A French travel agency fell victim to a ransomware attack on the night of May 15 to 16. At the time, the agency gave reassuring news, claiming that “so far, no customer or payment data has been stolen”. Only a few days after the incident, and after refusing to pay a ransom, the hackers carried out their threat by making the collected data public.
A major leak
Around 8,000 French passports were made available on the darknet following a cyberattack on a travel agency in mid-May by a group of hackers.
The criminals broke into their computer system and managed to get their hands on thousands of customer passports. In a press release, the French company explains that these passports are photocopies collected on a voluntary basis, with the aim of facilitating travel arrangements. This leak affects around 2% of customers.
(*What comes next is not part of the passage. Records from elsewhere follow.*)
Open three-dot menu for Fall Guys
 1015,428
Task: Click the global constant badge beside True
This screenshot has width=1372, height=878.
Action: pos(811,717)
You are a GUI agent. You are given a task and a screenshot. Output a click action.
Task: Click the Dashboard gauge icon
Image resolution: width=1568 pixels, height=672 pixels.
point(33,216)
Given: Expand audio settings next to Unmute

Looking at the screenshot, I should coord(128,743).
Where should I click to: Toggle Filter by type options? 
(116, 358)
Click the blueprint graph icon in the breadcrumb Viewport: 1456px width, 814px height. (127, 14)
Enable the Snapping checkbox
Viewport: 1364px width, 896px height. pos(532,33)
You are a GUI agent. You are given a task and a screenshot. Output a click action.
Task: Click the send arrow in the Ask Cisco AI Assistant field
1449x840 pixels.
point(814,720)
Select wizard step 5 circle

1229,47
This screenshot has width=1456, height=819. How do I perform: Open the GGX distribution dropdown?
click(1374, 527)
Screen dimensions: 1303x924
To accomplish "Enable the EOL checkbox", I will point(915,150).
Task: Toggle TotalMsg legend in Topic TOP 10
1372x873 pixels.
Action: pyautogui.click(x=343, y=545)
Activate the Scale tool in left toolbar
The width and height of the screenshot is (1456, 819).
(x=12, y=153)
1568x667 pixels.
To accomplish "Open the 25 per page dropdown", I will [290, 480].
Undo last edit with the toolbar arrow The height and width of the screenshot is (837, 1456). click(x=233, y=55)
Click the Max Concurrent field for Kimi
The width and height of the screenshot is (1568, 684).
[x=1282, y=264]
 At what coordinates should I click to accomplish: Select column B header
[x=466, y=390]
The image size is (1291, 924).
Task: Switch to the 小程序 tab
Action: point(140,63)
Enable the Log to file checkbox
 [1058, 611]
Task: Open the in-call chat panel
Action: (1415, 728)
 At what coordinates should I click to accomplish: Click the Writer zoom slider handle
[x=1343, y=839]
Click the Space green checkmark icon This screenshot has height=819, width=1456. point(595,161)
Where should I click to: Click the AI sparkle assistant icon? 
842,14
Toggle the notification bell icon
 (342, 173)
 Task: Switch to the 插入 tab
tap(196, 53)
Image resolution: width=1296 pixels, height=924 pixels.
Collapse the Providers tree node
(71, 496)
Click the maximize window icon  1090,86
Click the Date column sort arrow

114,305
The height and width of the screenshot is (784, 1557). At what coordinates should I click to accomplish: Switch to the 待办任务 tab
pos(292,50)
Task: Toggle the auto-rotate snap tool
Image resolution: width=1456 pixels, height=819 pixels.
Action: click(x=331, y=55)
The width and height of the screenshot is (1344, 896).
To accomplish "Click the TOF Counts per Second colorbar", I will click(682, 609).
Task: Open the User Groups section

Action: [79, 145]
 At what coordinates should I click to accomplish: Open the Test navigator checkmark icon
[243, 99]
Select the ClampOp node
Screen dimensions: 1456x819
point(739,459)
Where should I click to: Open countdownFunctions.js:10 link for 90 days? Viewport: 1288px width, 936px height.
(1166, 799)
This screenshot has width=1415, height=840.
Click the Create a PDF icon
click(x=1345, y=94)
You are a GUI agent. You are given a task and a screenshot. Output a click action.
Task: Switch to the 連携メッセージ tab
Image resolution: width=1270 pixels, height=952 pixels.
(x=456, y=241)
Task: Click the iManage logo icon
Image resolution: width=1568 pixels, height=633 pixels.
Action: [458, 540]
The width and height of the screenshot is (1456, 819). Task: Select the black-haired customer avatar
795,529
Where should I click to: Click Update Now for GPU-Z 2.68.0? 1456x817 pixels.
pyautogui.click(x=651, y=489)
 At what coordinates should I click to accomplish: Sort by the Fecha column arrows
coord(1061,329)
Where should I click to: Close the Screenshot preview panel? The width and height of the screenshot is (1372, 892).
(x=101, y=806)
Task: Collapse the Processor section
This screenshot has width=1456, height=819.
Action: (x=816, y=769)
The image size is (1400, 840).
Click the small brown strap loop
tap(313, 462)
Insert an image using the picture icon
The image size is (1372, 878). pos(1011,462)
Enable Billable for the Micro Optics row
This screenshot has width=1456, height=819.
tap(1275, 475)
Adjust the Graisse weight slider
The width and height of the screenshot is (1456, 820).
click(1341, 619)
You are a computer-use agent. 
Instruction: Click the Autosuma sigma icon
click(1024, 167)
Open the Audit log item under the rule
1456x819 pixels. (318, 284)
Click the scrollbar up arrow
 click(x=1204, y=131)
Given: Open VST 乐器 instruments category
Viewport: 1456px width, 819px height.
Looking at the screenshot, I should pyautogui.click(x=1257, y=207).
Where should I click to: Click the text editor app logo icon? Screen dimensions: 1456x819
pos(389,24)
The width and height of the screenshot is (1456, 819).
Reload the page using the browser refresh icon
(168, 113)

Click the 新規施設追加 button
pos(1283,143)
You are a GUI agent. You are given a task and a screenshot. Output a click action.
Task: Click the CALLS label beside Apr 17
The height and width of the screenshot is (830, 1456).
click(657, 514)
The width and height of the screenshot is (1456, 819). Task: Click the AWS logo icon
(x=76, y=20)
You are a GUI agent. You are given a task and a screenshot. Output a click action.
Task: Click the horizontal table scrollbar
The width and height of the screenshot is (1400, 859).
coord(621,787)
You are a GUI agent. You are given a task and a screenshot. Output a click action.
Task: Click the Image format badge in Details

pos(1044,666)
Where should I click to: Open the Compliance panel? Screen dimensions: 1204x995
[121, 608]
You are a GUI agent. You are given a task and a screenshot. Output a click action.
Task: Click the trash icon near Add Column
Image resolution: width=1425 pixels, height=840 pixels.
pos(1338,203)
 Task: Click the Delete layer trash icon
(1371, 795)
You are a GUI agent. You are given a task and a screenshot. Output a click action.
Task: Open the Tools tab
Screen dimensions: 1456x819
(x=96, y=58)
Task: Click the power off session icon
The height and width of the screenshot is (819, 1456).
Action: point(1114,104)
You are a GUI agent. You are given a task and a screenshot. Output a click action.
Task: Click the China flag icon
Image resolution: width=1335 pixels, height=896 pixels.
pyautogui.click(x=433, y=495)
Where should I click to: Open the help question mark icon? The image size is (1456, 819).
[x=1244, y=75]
Passports are not the only personal data stolen by hackers, as they are accompanied by the telephone numbers and e-mail addresses of their holders. The group also claims to hold “many confidential documents” from the agency, such as commercial contracts with suppliers.
A consequent risk of identity theft and fraud
The real victims are undoubtedly the thousands of customers who have had their identity cards and personal information stolen. The main risk is identity theft, particularly online. Some online services, for example, require simple verification of identity by means of a copy of one’s identity document.
Solutions do exist to secure this verification and prevent usurpation, such as Facematch, i.e. facial recognition. Identity verification takes place in two stages, with the user sending his or her ID and then taking a selfie to prove that he or she is the rightful owner.